ACTIVITÉS.
1. Recopiez le passage du texte sur Signoret et Montand, en commençant à « Serge Reggiani (Thierry » et en terminant à « théâtre de boulevard. ».
2. D'après le texte sur Signoret et Montand, comment le couple appelait-il son appartement de la place Dauphine ?

TEXTE EXTRAIT.
════
Le public garde à l’esprit plusieurs repères quand il s’agit de Signoret et Montand : le cinéma et la chanson, la politique, Saint-Paul-de-Vence… On les retrouve tous dans le film de Diane Kurys, revêtant plus ou moins d’importance. Ce qui intéresse la cinéaste est le couple, avec un Montand cavaleur et une Signoret qui souffre de ses infidélités et se réfugie dans l’alcool.

Serge Reggiani (Thierry de Peretti) et Simone Signoret (Marina Foïs)

La question que l’on est donc en droit de poser à Diane Kurys et Marina Foïs concerne l’aspect bourgeois du couple. Bourgeois par l’argent et le confort — il en est question dans le film au cours d’une engueulade avec Serge Reggiani (incarné par le réalisateur Thierry de Peretti) — mais aussi bourgeois dans la conception même de leur relation, recréant le triangle amoureux de la femme, le mari et les maîtresses, digne du théâtre de boulevard.

« Simone est née bourgeoise, répond Marina Foïs, alors que pour Montand, il était question de légitimité, lui qui était d’une famille de prolos italiens. Dans le cinéma, les gens qui viennent d’un milieu prolo restent prolos ! » Diane Kurys renchérit : « C’est vrai qu’on les a accusés d’être bourgeois. Mais l’appartement dans lequel ils vivaient place Dauphine, qu’ils appelaient « la Roulotte », ils n’en ont été que locataires pendant 30 ans. »
════
DONNÉES EXTRAITES.

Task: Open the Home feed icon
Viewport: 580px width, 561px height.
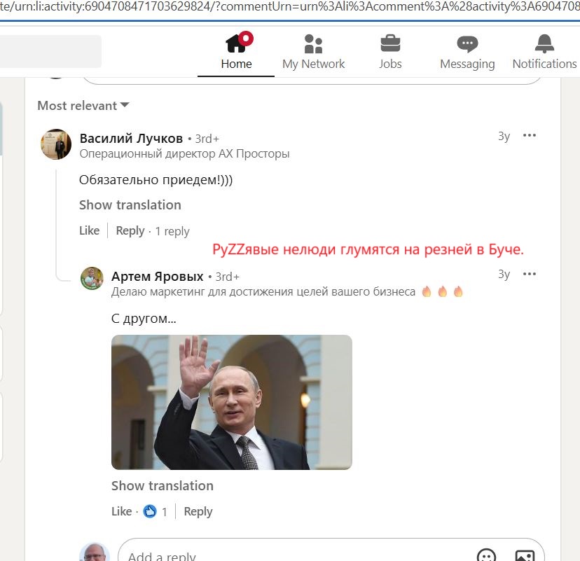Action: click(236, 43)
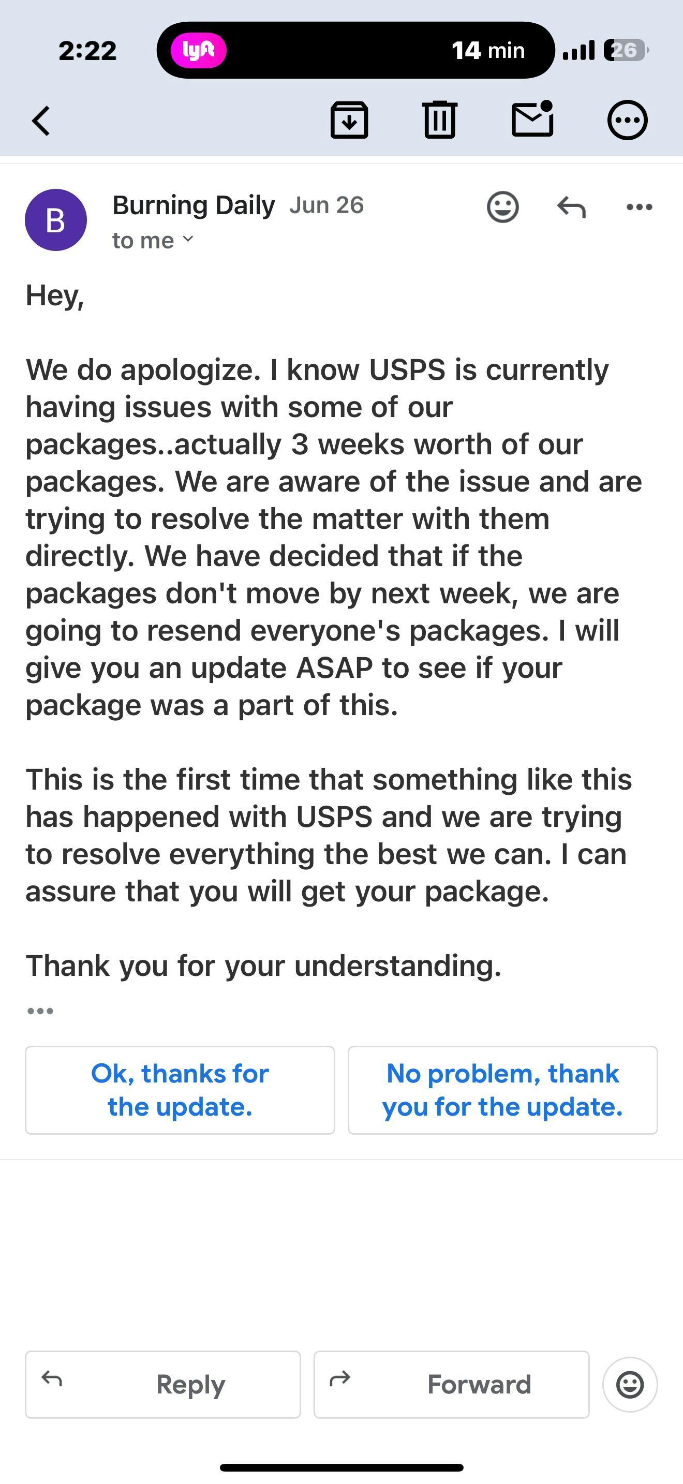The height and width of the screenshot is (1484, 683).
Task: Expand recipient details next to 'to me'
Action: (188, 239)
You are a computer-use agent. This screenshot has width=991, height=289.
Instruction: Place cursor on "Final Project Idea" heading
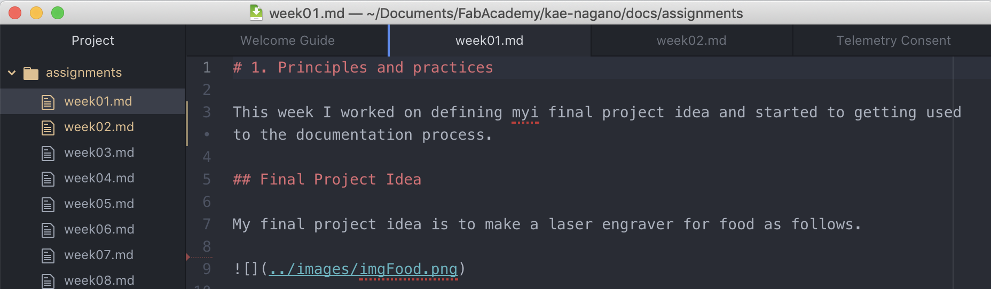tap(340, 180)
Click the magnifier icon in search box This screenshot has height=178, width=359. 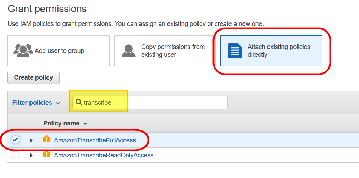pyautogui.click(x=79, y=102)
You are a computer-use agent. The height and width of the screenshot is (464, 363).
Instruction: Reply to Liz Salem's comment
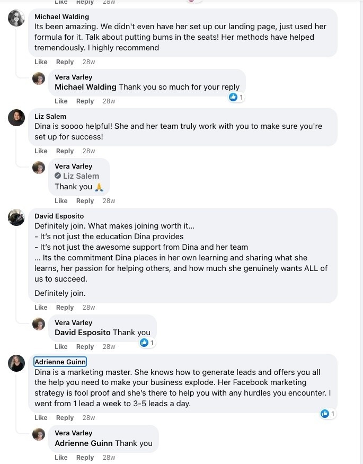[x=65, y=151]
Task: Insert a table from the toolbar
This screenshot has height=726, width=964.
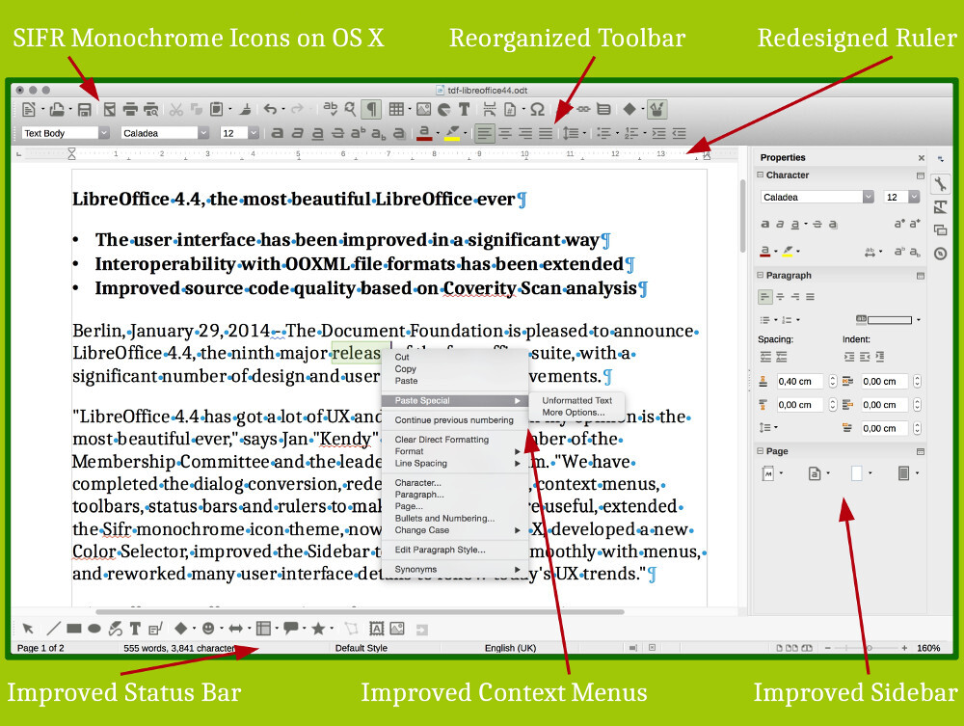Action: point(396,108)
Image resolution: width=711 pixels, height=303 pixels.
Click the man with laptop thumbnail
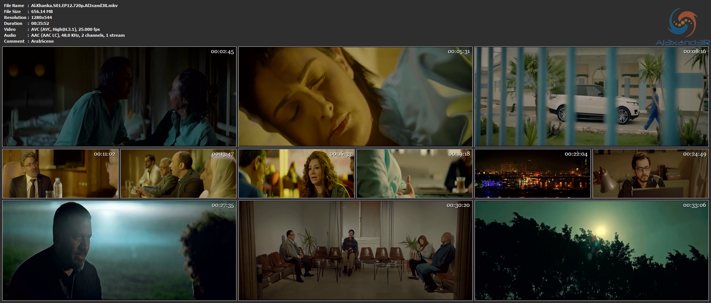(x=650, y=174)
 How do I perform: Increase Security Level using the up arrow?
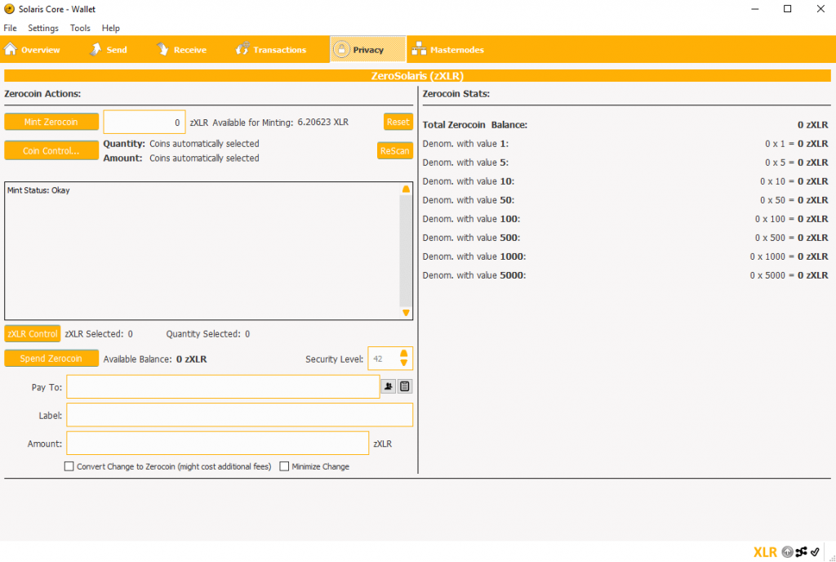tap(402, 353)
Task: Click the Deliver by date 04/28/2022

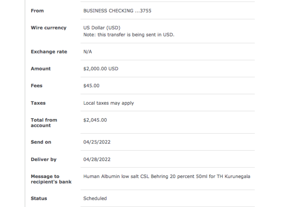Action: click(97, 160)
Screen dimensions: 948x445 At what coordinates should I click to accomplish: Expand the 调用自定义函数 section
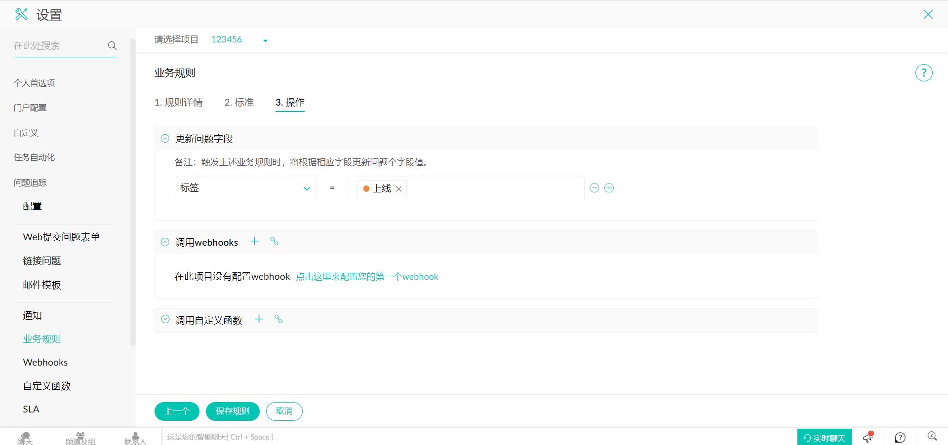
════
CORRIGÉ DE L'EXERCICE.
1.
Serge Reggiani (Thierry de Peretti) et Simone Signoret (Marina Foïs)

La question que l’on est donc en droit de poser à Diane Kurys et Marina Foïs concerne l’aspect bourgeois du couple. Bourgeois par l’argent et le confort — il en est question dans le film au cours d’une engueulade avec Serge Reggiani (incarné par le réalisateur Thierry de Peretti) — mais aussi bourgeois dans la conception même de leur relation, recréant le triangle amoureux de la femme, le mari et les maîtresses, digne du théâtre de boulevard.

2. Ils l'appelaient « la Roulotte ».